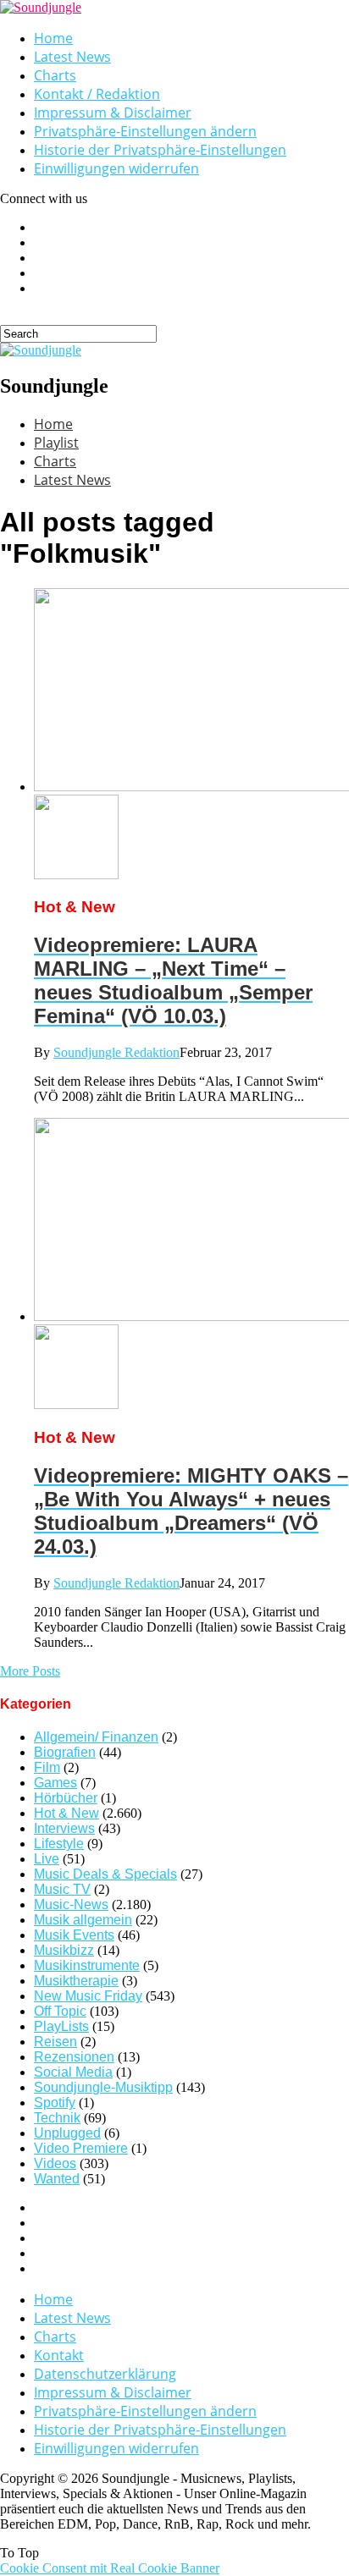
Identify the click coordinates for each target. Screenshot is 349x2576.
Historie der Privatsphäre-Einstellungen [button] (160, 149)
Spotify (54, 2102)
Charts (55, 75)
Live (46, 1859)
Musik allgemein (83, 1920)
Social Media (73, 2072)
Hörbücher (65, 1798)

--------

## Assignment
Only one thing belongs in the reply: the exact lines of the listing above, from the one with "Historie der Privatsphäre-Einstellungen" through its last line.

## Completed task
Historie der Privatsphäre-Einstellungen [button] (160, 149)
Spotify (54, 2102)
Charts (55, 75)
Live (46, 1859)
Musik allgemein (83, 1920)
Social Media (73, 2072)
Hörbücher (65, 1798)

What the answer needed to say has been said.